Le seul désagrément qu’on peut avoir en mangeant un fruit malade, comme c’est le cas des dattes, c’est de manger un ver. Sinon, il n’y a aucun fruit capable de transmettre une maladie et, encore plus, entraîner une épidémie.
On arrose les arbres avec tout ce qu’on veut, à partir de n’importe quelle eau, aussi sale soit-elle, il n’en sera rien. Les plantes sont propres parce qu’elles ont appris à ne puiser que ce qui les rend plus fortes. Si ce qui coule à leur pied est toxique, elles meurent avant la fleur et le fruit.
Sur tous les réseaux, on est en train de montrer des champs arrosés avec de l’eau suspecte. Et alors ? Avec quoi voulez-vous donc qu’on arrose vos palmiers et vos tomates en plein désert où le seul point d’eau saumâtre est à quelques enjambées de chameaux et de quelques encablures de fond de puits ?

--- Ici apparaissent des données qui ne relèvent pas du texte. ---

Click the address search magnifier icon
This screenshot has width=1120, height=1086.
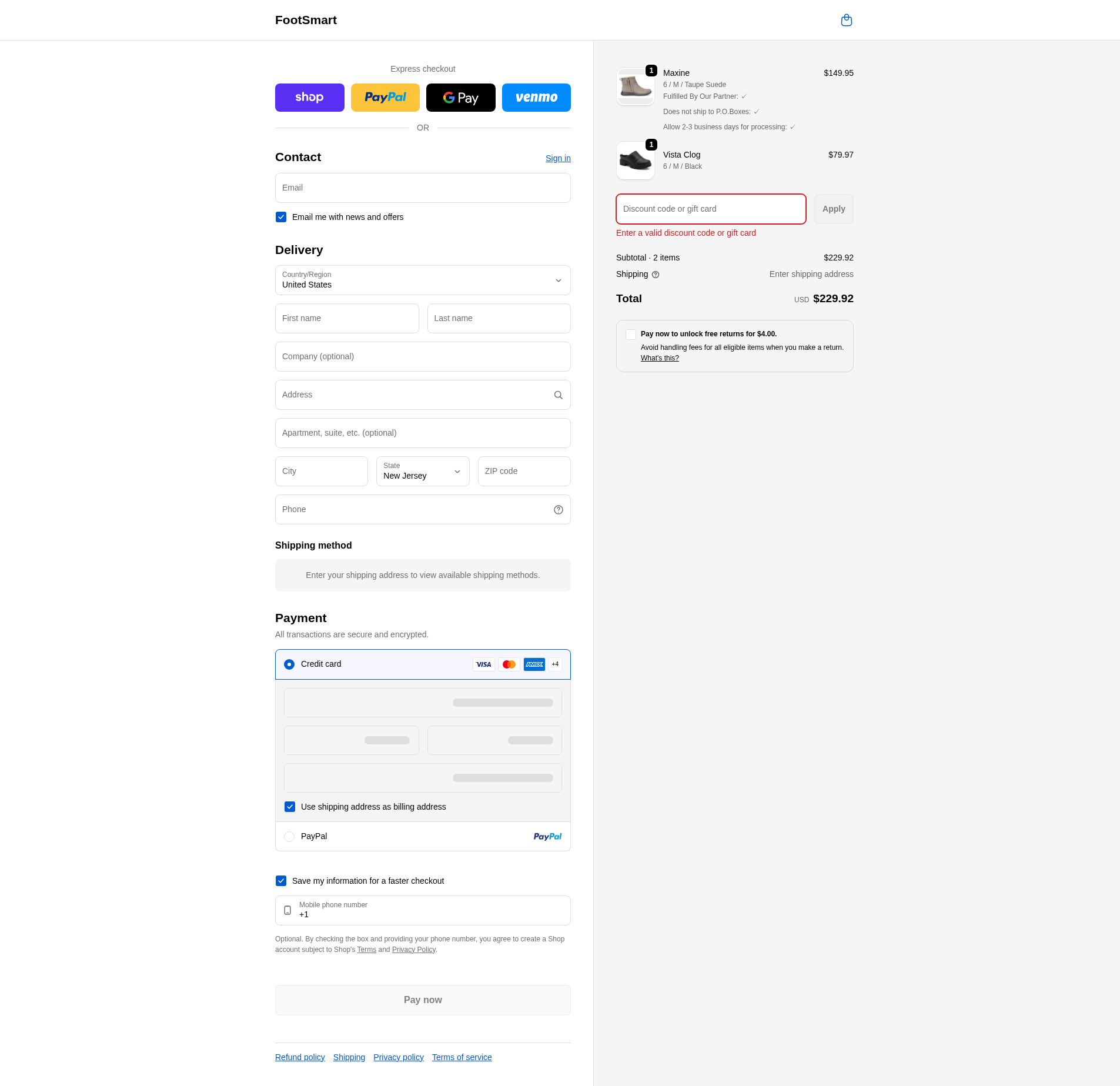558,395
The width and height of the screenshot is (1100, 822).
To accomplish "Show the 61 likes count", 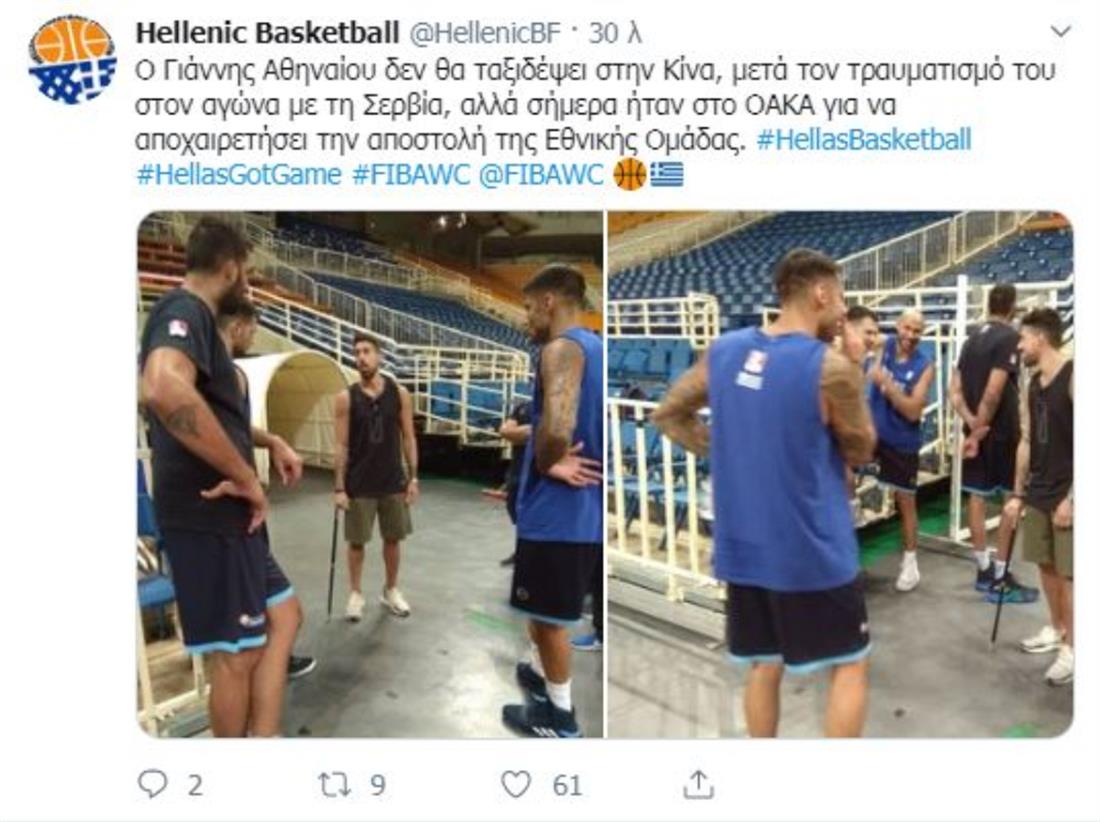I will click(567, 785).
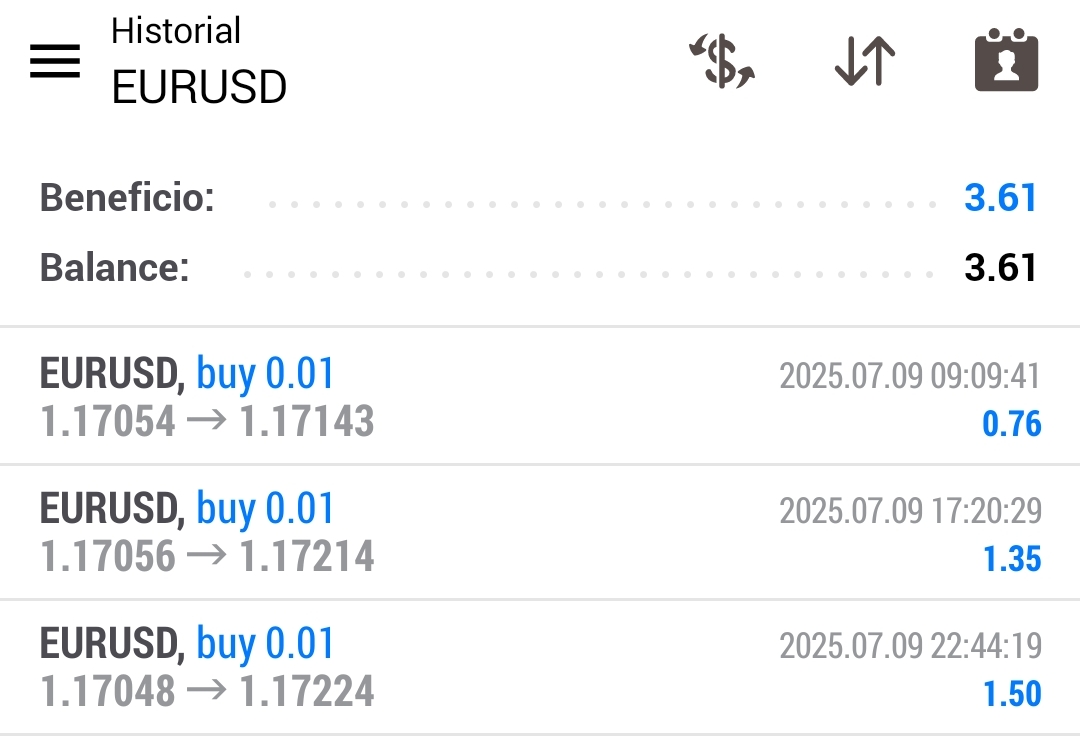
Task: Tap the sort arrows icon
Action: click(865, 62)
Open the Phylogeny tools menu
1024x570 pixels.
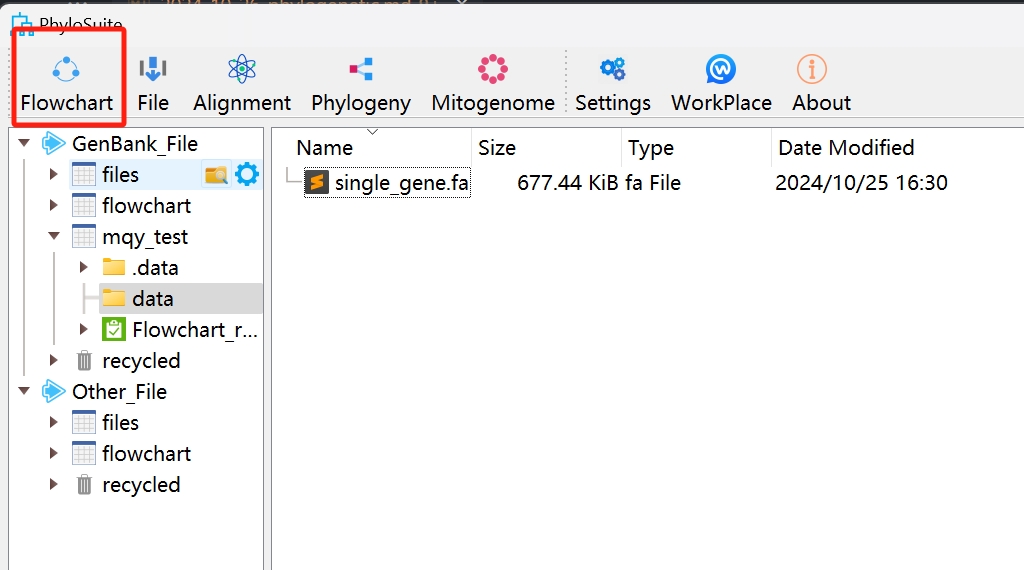click(x=361, y=84)
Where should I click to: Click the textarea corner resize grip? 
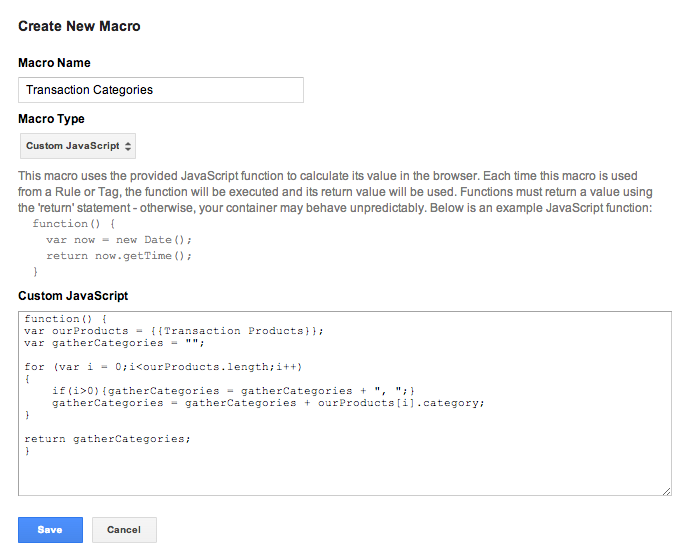pos(666,491)
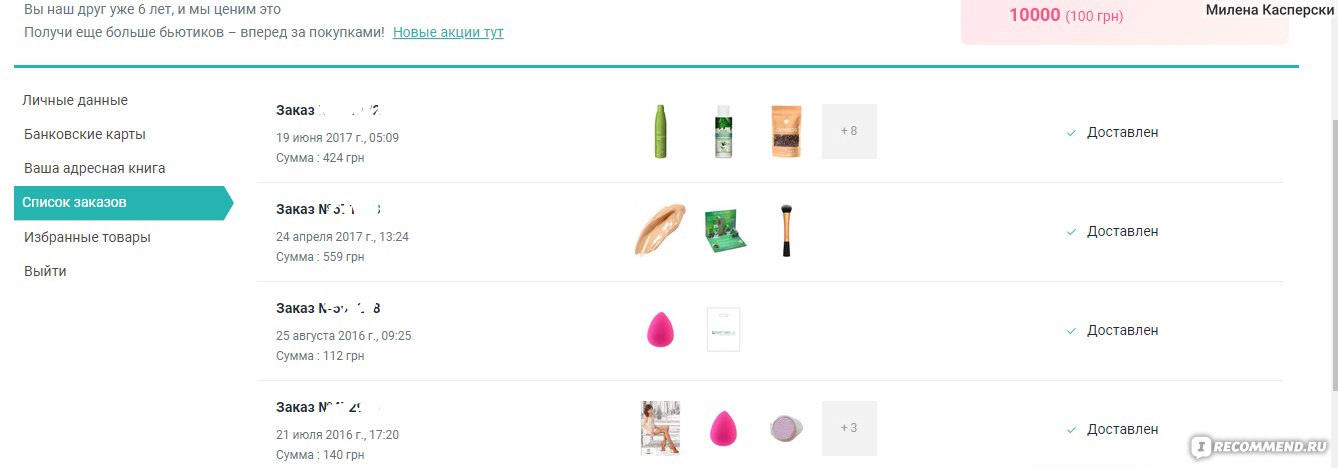The image size is (1338, 468).
Task: Open the tights package thumbnail in July order
Action: tap(660, 428)
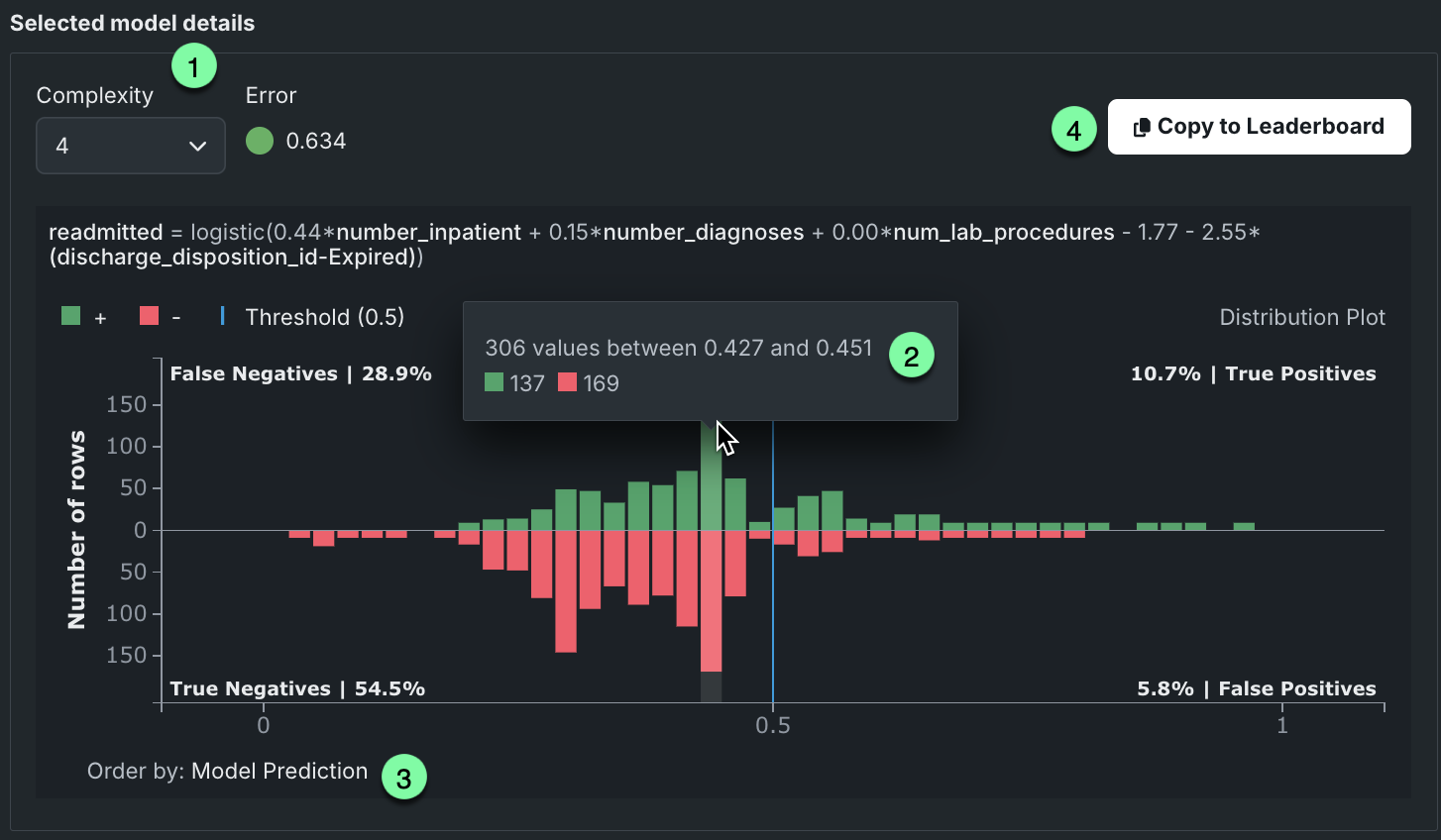Image resolution: width=1441 pixels, height=840 pixels.
Task: Click green callout badge number 2
Action: click(911, 357)
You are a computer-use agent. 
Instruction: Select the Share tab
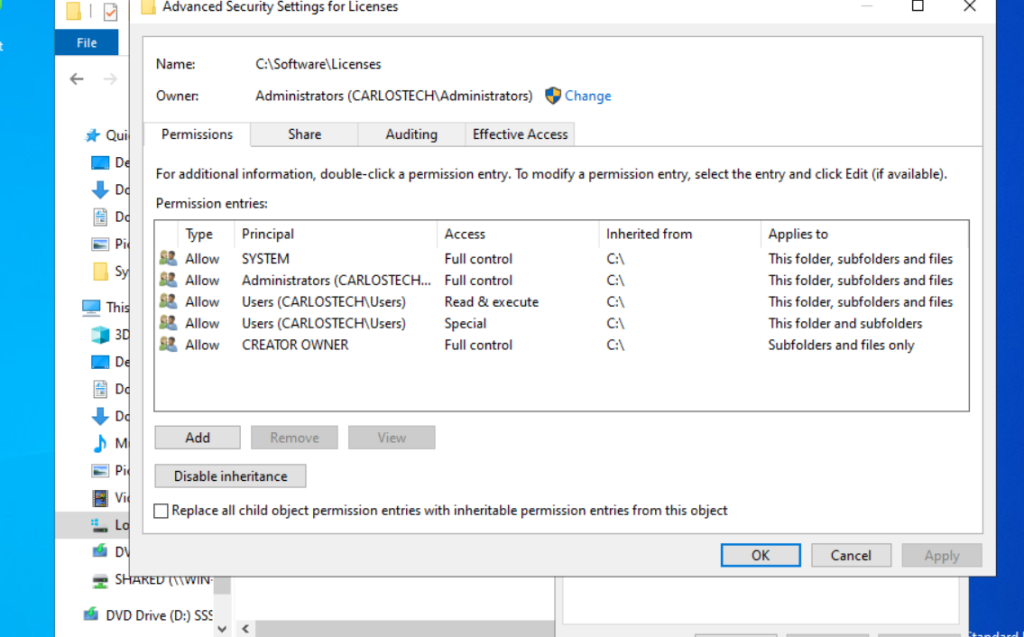tap(304, 134)
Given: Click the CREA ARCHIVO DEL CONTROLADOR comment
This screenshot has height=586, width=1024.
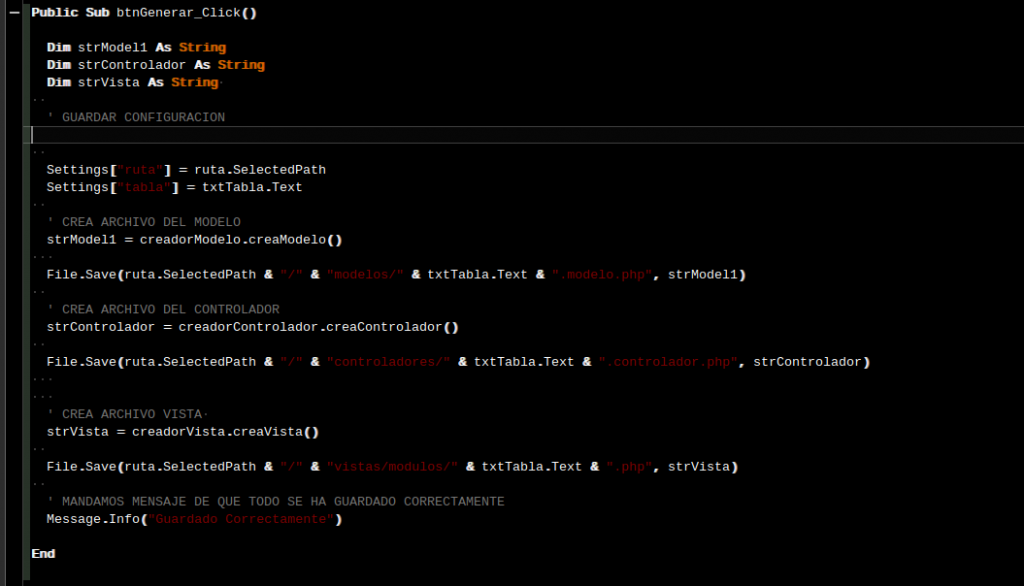Looking at the screenshot, I should (x=170, y=309).
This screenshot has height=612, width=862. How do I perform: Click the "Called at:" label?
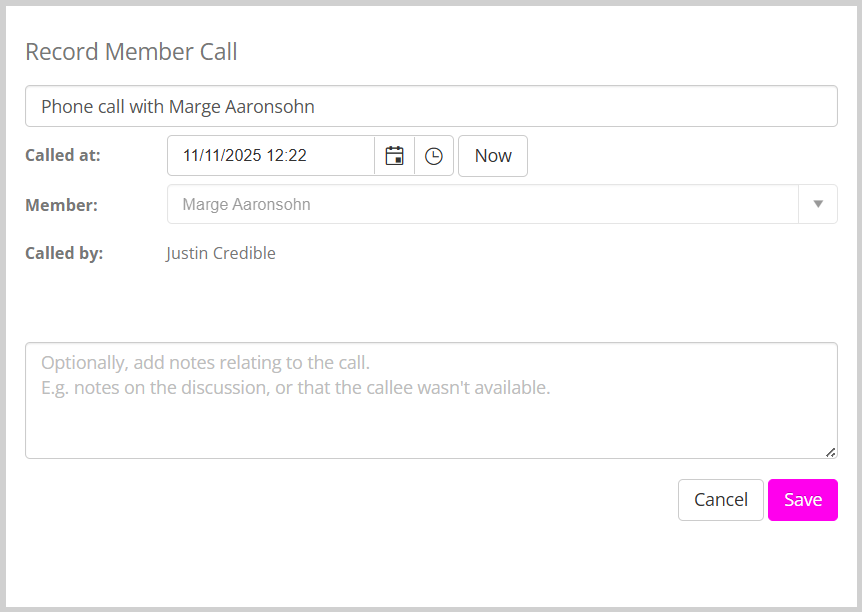[x=63, y=155]
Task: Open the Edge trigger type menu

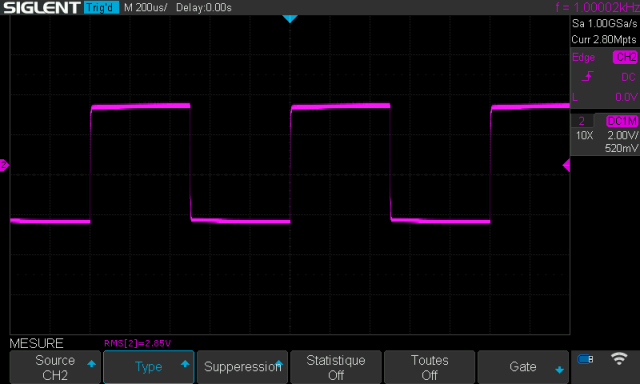Action: (x=583, y=58)
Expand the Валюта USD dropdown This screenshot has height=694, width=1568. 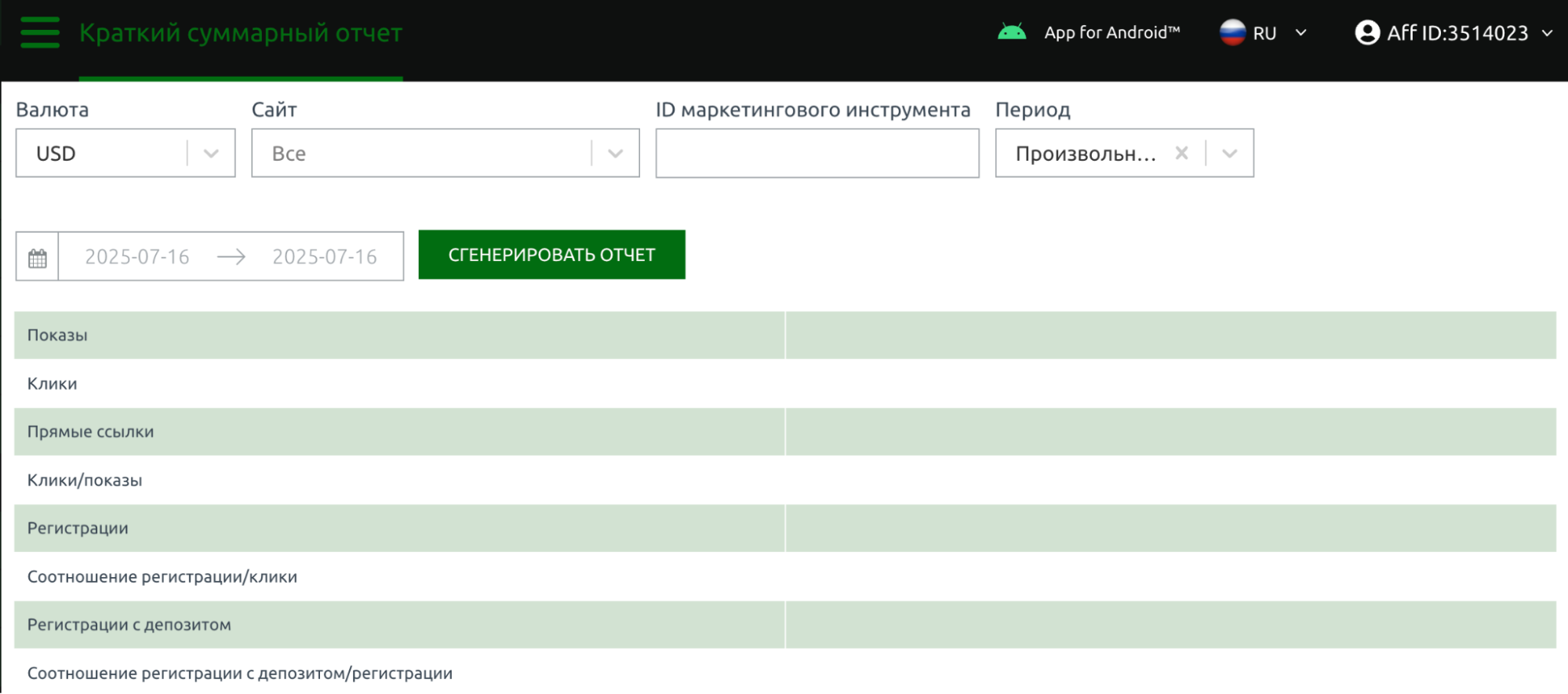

Pour être simple, parce qu’il faut rester dans cette longueur d’onde intelligente, les fruits et les légumes ne peuvent contaminer que la personne, les deux personnes, les dix membres de la même famille qui ne lavent ni leurs mains, ni leurs fruits, ni leurs assiettes, ni leurs draps, ni leurs cuvettes de toilettes… Aucune honte à parler de ça. Non, on l’a toujours occulté : quand on a les mains sales, on contamine des centaines de personnes par jour.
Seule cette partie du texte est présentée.